++++ DATA UNDER STUDY ++++

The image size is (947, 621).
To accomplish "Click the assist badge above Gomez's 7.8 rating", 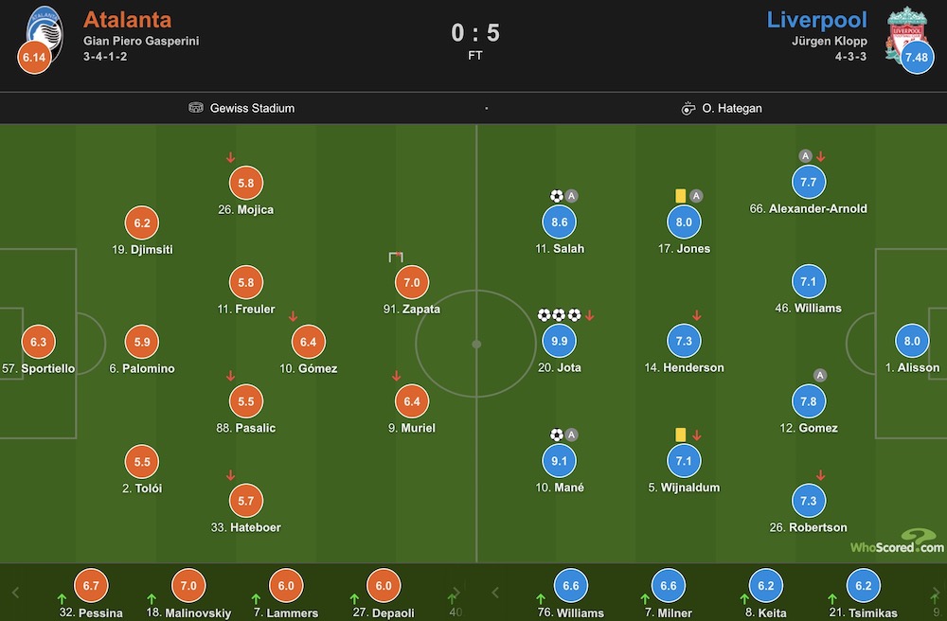I will coord(819,376).
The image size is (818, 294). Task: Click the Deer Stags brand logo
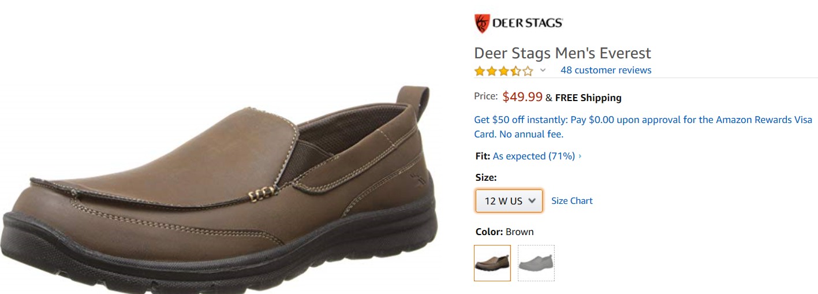518,24
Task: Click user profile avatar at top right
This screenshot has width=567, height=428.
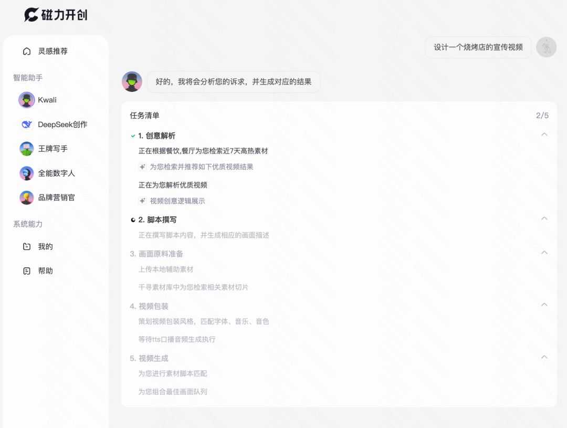Action: (x=546, y=47)
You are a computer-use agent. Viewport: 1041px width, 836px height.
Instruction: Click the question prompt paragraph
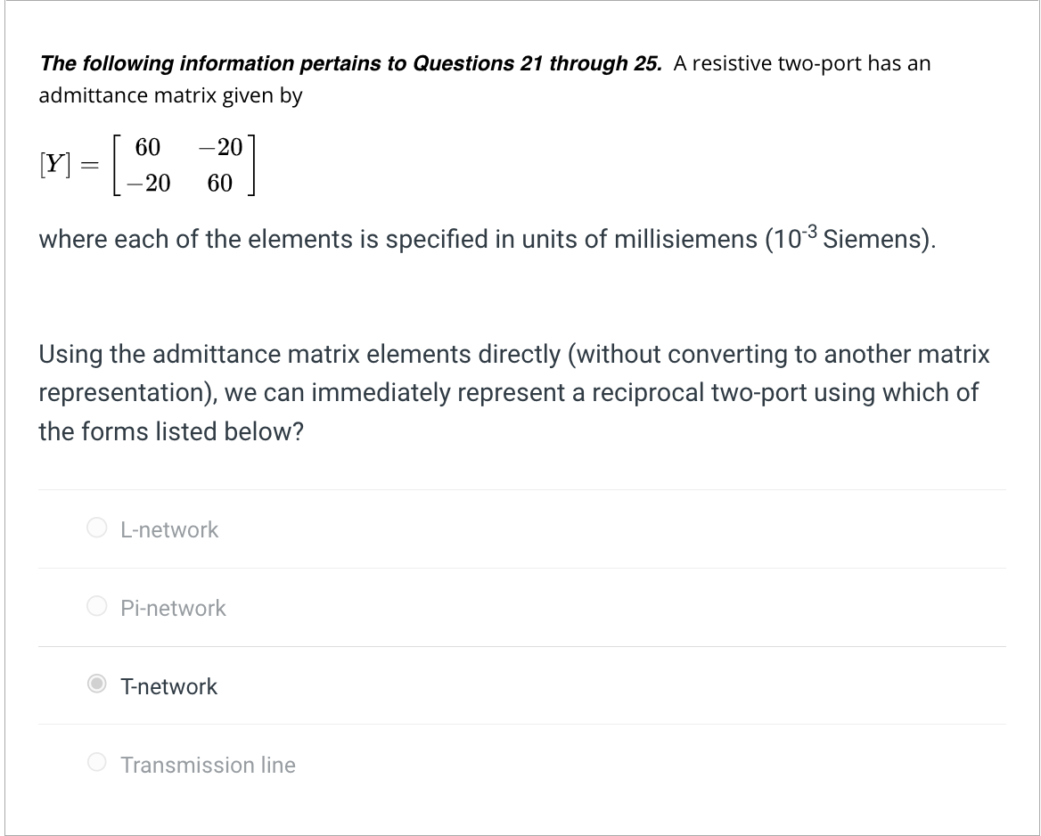[x=513, y=392]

++++

* [PROBLEM REQUIREMENTS]: Print, without pictures, exactly the lines from the one containing "Task: Click user profile avatar at top right" through the final line of the records above.

* [RESULT OF THE TASK]:
Task: Click user profile avatar at top right
This screenshot has width=567, height=428.
Action: (x=546, y=47)
You are a computer-use agent. Viewport: 1041px width, 836px height.
Instruction: Click the question prompt paragraph
[x=513, y=392]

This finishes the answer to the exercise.